───── Dataset extract ─────

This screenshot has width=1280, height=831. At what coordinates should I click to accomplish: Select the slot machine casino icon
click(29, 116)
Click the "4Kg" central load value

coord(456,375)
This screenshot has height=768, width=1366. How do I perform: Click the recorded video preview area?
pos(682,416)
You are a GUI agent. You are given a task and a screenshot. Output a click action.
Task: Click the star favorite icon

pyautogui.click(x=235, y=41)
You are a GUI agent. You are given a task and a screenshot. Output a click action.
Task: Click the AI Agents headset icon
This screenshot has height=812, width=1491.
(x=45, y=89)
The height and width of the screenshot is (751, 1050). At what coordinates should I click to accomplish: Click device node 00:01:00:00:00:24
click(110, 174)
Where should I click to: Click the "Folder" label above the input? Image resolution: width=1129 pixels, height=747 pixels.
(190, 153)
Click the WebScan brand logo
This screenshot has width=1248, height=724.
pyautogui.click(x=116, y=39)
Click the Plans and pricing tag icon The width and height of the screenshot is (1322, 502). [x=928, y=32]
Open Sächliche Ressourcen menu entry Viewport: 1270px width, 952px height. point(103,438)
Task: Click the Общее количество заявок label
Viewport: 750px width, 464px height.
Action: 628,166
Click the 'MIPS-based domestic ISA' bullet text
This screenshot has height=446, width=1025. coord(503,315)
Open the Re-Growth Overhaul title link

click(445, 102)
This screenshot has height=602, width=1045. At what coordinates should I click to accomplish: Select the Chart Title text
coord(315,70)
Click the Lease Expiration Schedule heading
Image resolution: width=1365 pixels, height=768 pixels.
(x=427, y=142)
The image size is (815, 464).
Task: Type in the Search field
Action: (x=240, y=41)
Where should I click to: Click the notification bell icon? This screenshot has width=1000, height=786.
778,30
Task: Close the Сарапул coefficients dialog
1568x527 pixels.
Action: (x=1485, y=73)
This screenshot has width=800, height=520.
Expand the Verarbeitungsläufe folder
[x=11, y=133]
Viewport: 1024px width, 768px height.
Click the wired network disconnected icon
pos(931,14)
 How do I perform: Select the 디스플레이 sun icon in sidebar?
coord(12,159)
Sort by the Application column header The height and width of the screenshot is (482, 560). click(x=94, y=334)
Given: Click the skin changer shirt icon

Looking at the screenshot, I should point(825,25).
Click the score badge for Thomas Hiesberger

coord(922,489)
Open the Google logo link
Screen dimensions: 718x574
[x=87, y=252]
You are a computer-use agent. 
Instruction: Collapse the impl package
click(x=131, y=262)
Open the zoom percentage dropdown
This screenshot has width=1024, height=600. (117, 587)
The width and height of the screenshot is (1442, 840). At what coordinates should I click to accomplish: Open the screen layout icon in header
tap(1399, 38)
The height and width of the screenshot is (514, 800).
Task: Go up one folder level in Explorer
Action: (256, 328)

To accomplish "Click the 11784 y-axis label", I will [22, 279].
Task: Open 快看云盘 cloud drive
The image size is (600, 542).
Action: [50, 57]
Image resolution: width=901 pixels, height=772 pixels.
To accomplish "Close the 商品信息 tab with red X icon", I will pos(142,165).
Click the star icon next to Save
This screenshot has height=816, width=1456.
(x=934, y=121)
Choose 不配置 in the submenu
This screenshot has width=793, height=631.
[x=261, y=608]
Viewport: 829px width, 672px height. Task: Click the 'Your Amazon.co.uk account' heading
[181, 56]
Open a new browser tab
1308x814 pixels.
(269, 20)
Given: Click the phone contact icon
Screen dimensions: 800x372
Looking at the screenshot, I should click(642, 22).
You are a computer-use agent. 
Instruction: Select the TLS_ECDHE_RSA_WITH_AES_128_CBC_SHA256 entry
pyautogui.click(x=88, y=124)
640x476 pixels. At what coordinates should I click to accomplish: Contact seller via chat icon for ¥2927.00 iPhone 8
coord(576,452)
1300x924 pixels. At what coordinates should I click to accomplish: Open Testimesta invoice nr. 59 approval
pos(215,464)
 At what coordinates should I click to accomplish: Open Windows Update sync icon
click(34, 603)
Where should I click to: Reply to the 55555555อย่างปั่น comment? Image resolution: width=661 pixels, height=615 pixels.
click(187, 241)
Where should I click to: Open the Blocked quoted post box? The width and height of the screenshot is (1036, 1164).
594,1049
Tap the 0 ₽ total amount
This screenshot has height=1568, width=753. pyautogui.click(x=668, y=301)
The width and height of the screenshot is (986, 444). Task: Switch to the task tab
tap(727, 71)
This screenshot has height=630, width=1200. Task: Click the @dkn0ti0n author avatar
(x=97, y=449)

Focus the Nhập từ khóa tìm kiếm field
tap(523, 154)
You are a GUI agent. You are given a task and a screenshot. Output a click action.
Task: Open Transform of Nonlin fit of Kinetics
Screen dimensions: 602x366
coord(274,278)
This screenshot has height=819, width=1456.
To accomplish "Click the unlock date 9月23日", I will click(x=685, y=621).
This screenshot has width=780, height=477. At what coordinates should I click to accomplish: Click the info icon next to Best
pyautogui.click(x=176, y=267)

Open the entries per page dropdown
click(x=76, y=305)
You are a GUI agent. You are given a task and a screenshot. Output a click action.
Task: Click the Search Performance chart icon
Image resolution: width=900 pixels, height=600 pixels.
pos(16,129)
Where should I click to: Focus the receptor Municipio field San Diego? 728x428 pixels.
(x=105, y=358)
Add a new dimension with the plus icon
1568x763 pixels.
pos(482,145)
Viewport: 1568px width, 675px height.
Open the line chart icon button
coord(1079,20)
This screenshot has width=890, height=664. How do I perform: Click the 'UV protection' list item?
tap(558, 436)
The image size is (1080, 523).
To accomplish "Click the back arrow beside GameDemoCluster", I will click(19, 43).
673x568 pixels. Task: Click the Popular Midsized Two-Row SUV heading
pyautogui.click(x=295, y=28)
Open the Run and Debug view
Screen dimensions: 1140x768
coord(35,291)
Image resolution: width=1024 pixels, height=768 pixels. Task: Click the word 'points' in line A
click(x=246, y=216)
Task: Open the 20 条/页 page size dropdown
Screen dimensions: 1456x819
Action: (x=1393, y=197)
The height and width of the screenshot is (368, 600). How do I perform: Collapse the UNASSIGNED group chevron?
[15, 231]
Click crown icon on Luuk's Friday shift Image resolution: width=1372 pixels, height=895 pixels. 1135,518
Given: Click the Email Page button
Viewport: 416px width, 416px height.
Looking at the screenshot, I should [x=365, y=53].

─────

Your instructions: Copy out all the entries shown above, character for character.

Output for this exercise:
This screenshot has width=1280, height=831. At what coordinates should I click to accomplish: Select the slot machine casino icon
click(29, 116)
Click the "4Kg" central load value

coord(456,375)
This screenshot has height=768, width=1366. How do I perform: Click the recorded video preview area?
pos(682,416)
You are a GUI agent. You are given a task and a screenshot. Output a click action.
Task: Click the star favorite icon

pyautogui.click(x=235, y=41)
You are a GUI agent. You are given a task and a screenshot. Output a click action.
Task: Click the AI Agents headset icon
This screenshot has height=812, width=1491.
(x=45, y=89)
The height and width of the screenshot is (751, 1050). At what coordinates should I click to accomplish: Click device node 00:01:00:00:00:24
click(110, 174)
Where should I click to: Click the "Folder" label above the input? Image resolution: width=1129 pixels, height=747 pixels.
(190, 153)
Click the WebScan brand logo
This screenshot has width=1248, height=724.
pyautogui.click(x=116, y=39)
Click the Plans and pricing tag icon The width and height of the screenshot is (1322, 502). [x=928, y=32]
Open Sächliche Ressourcen menu entry Viewport: 1270px width, 952px height. point(103,438)
Task: Click the Общее количество заявок label
Viewport: 750px width, 464px height.
Action: 628,166
Click the 'MIPS-based domestic ISA' bullet text
This screenshot has height=446, width=1025. coord(503,315)
Open the Re-Growth Overhaul title link

click(445, 102)
This screenshot has height=602, width=1045. At what coordinates should I click to accomplish: Select the Chart Title text
coord(315,70)
Click the Lease Expiration Schedule heading
Image resolution: width=1365 pixels, height=768 pixels.
(x=427, y=142)
The image size is (815, 464).
Task: Type in the Search field
Action: (x=240, y=41)
Where should I click to: Click the notification bell icon? This screenshot has width=1000, height=786.
778,30
Task: Close the Сарапул coefficients dialog
1568x527 pixels.
Action: (x=1485, y=73)
This screenshot has width=800, height=520.
Expand the Verarbeitungsläufe folder
[x=11, y=133]
Viewport: 1024px width, 768px height.
Click the wired network disconnected icon
pos(931,14)
 How do I perform: Select the 디스플레이 sun icon in sidebar?
coord(12,159)
Sort by the Application column header The height and width of the screenshot is (482, 560). click(x=94, y=334)
Given: Click the skin changer shirt icon

Looking at the screenshot, I should point(825,25).
Click the score badge for Thomas Hiesberger

coord(922,489)
Open the Google logo link
Screen dimensions: 718x574
[x=87, y=252]
You are a computer-use agent. 
Instruction: Collapse the impl package
click(x=131, y=262)
Open the zoom percentage dropdown
This screenshot has width=1024, height=600. (117, 587)
The width and height of the screenshot is (1442, 840). At what coordinates should I click to accomplish: Open the screen layout icon in header
tap(1399, 38)
The height and width of the screenshot is (514, 800).
Task: Go up one folder level in Explorer
Action: (256, 328)

To accomplish "Click the 11784 y-axis label", I will [22, 279].
Task: Open 快看云盘 cloud drive
The image size is (600, 542).
Action: [50, 57]
Image resolution: width=901 pixels, height=772 pixels.
To accomplish "Close the 商品信息 tab with red X icon", I will pos(142,165).
Click the star icon next to Save
This screenshot has height=816, width=1456.
(x=934, y=121)
Choose 不配置 in the submenu
This screenshot has width=793, height=631.
[x=261, y=608]
Viewport: 829px width, 672px height. Task: Click the 'Your Amazon.co.uk account' heading
[181, 56]
Open a new browser tab
1308x814 pixels.
(269, 20)
Given: Click the phone contact icon
Screen dimensions: 800x372
Looking at the screenshot, I should click(642, 22).
You are a computer-use agent. 
Instruction: Select the TLS_ECDHE_RSA_WITH_AES_128_CBC_SHA256 entry
pyautogui.click(x=88, y=124)
640x476 pixels. At what coordinates should I click to accomplish: Contact seller via chat icon for ¥2927.00 iPhone 8
coord(576,452)
1300x924 pixels. At what coordinates should I click to accomplish: Open Testimesta invoice nr. 59 approval
pos(215,464)
 At what coordinates should I click to accomplish: Open Windows Update sync icon
click(34, 603)
Where should I click to: Reply to the 55555555อย่างปั่น comment? Image resolution: width=661 pixels, height=615 pixels.
click(187, 241)
Where should I click to: Open the Blocked quoted post box? The width and height of the screenshot is (1036, 1164).
594,1049
Tap the 0 ₽ total amount
This screenshot has height=1568, width=753. pyautogui.click(x=668, y=301)
The width and height of the screenshot is (986, 444). Task: Switch to the task tab
tap(727, 71)
This screenshot has height=630, width=1200. Task: Click the @dkn0ti0n author avatar
(x=97, y=449)

Focus the Nhập từ khóa tìm kiếm field
tap(523, 154)
You are a GUI agent. You are given a task and a screenshot. Output a click action.
Task: Open Transform of Nonlin fit of Kinetics
Screen dimensions: 602x366
coord(274,278)
This screenshot has height=819, width=1456.
To accomplish "Click the unlock date 9月23日", I will click(x=685, y=621).
This screenshot has width=780, height=477. At what coordinates should I click to accomplish: Click the info icon next to Best
pyautogui.click(x=176, y=267)

Open the entries per page dropdown
click(x=76, y=305)
You are a GUI agent. You are given a task and a screenshot. Output a click action.
Task: Click the Search Performance chart icon
Image resolution: width=900 pixels, height=600 pixels.
pos(16,129)
Where should I click to: Focus the receptor Municipio field San Diego? 728x428 pixels.
(x=105, y=358)
Add a new dimension with the plus icon
1568x763 pixels.
pos(482,145)
Viewport: 1568px width, 675px height.
Open the line chart icon button
coord(1079,20)
This screenshot has width=890, height=664. How do I perform: Click the 'UV protection' list item?
tap(558, 436)
The image size is (1080, 523).
To accomplish "Click the back arrow beside GameDemoCluster", I will click(19, 43).
673x568 pixels. Task: Click the Popular Midsized Two-Row SUV heading
pyautogui.click(x=295, y=28)
Open the Run and Debug view
Screen dimensions: 1140x768
coord(35,291)
Image resolution: width=1024 pixels, height=768 pixels. Task: Click the word 'points' in line A
click(x=246, y=216)
Task: Open the 20 条/页 page size dropdown
Screen dimensions: 1456x819
Action: (x=1393, y=197)
The height and width of the screenshot is (368, 600). How do I perform: Collapse the UNASSIGNED group chevron?
[15, 231]
Click crown icon on Luuk's Friday shift Image resolution: width=1372 pixels, height=895 pixels. 1135,518
Given: Click the Email Page button
Viewport: 416px width, 416px height.
Looking at the screenshot, I should [x=365, y=53].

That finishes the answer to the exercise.